▸ WYBRANY FRAGMENT:
──────

Dariusz Piórkowski SJ
23 listopada 2018, 14:47
Nie do końca się zgodzę, bo jeśli jakiś ksiądz publicznie pochwałałby np. PO, to by został zganiony przez swojego biskupa. A PiS można chwalić i się nie reaguje. Jednak według oficjalnej nauki Kościoła ksiądz nie powinien publicznie występować po stronie żadnej partii.  Te reakcje są więc uwarunnkowane tyloma nieewangelicznymi czynnikami, konformizmem i świętym spokojem też. Tu się zgodzę. 
KJ
Katarzyna Jarkiewicz
23 listopada 2018, 18:56
Chyba przykład ks. Daniela Wachowiaka przeczy tej tezie o "nadgorliwości" wobec PO-wców i "przymykaniu oka" na PiS-owców
Dariusz Piórkowski SJ
23 listopada 2018, 19:22
No to chyba wyjątek. Bo na Jasną Górę od paru lat ciągle pielgrzymuje pół rządu i przemawiają z ambon. Za czyim przyzwoleniem? A o. Tadeusz nie popiera wprost konkretnych polityków? 
KJ
Katarzyna Jarkiewicz
23 listopada 2018, 21:04
Ale to jest inna inszość, o której ksiądz pisze: najpierw o "rozpolitykowanych" księżach, a potem o zawłaszczaniu przestrzeni sakralnej czy kościelnej przez polityków. Na jedno i drugie nie ma przyzwolenia, a występuje, bo: a) księża też są ludźmi i swoje poglądy polityczne mają, b) Kościół nie żyje w próźni społecznej - jezuici czy paulini w równym stopniu korzystają z dobrojdziejstw władzy przy realizacji swoich dzieł (czy powinni to już inny temat do dyskusji), a władza jak każda władza "daje abyś dał"
DM
Danuta Moskal
26 listopada 2018, 15:11
Zgadzam się absolutnie z powyższym.
M
Magdalena
23 listopada 2018, 13:42
Ks. Prof. Guz głosi herezje a bohater felietonu " Jestem legalną żoną księdza" to same mądrości wygłasza, tak? Który jest bardziej zwiedziony, bo już się pogubiłam ...

──────

▸ SEGMENT DANYCH:
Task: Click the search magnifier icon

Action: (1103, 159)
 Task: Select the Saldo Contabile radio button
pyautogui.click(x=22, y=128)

──────

▸ LISTA ZADAŃ:
1. Przetłumacz na angielski zdanie z dyskusji o księżach i polityce: „Jednak według oficjalnej nauki Kościoła ksiądz nie powinien publicznie występować po stronie żadnej partii.”
2. Dopisz dalszy ciąg dyskusji o księżach i polityce, zaczynając po ostatnim wpisie.

▸ WYNIKI ZADAŃ:
1. However, according to the official teaching of the Church, a priest should not publicly take the side of any party.

2.
Dariusz Piórkowski SJ
23 listopada 2018, 12:13
 A wie Ksiądz dlaczego tak się dzieje? Bo nie nadepnął na odcisk żadnemu przełożonemu kościelnemu. Wtedy by nie mówiono, że to jego prywatna działalność naukowa.  Ks. prof Guz, nazwany przez Nasz Dziennik "wybitnym" profesorem niemal w co drugim zdaniu, gdy ktoś opisuje relację z jego wykładu, czasem mówi takie rzeczy, że nie wiadomo, czy się śmiać czy raczej płakać. Szczytem było "objawienie" na temat wewnętrznego życia Trójcy Świętej. Otóż, według profesora Bóg Ojciec gdy rodził Syna, to rodził także Europę (w domyśle też Polskę). Europa prawie jak Czwarta Osoby Boska. Herezja na naszą polską, podwórkową miarę. Oto cytat z wykładu: "Europa została pomyślana w wiecznym rozumie Boga Ojca i wypowiedziana po raz pierwszy w wieczności wtedy, kiedy Bóg Ojciec rodził Syna. W tych narodzinach Syna- Słowa, Bóg Ojciec wypowiedział słowo o Europie, plan stworzenia Europy. I po tchnieniu wraz z wiecznym Synem trzeciej Osoby Trójcy Przenajświętszej, czyli Ducha Świętego, Bóg Ojciec, Syn Boży i Duch Święty jako Trójca Przenajświętsza dokonała aktu cudownego, imponującego dla każdego myślącego ludzkiego rozumu i każdego anielskiego rozumu: aktu kreacji Europy. A zatem Europa pochodzi z wiecznego planu Boga Ojca"
23 listopada 2018, 12:24
A co Ojciec powie na temat ks. LemaÜskiego?
Dariusz Piórkowski SJ
23 listopada 2018, 13:28
Nic nie powiem, bo to nie jest tekst o ks. Lemańskim tylko o ks. Guzie. Po co więc mówić coś o ks. Lemańskim?